_Task description:_ Only the lines from the one containing "TIED UP By Constance d’Angelis (1043, 905)" to the end of the material belong in your answer. Please copy them word for word.

_Excerpted data:_
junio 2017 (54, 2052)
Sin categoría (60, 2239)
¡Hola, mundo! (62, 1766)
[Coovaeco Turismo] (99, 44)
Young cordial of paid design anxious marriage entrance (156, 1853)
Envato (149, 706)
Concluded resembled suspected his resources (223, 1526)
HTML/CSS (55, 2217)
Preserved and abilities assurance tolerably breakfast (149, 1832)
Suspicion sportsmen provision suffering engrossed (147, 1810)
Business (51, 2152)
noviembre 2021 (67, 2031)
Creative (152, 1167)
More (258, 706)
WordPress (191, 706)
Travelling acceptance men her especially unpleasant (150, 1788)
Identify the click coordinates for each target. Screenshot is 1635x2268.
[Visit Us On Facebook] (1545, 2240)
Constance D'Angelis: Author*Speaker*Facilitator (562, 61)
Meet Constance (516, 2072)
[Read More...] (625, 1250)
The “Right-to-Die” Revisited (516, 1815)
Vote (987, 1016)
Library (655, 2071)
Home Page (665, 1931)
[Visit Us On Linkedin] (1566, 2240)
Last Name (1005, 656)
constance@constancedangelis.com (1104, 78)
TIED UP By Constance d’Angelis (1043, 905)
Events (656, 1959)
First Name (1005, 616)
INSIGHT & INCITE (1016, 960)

_Exercise output:_
TIED UP By Constance d’Angelis (1043, 905)
Events (656, 1959)
First Name (1005, 616)
INSIGHT & INCITE (1016, 960)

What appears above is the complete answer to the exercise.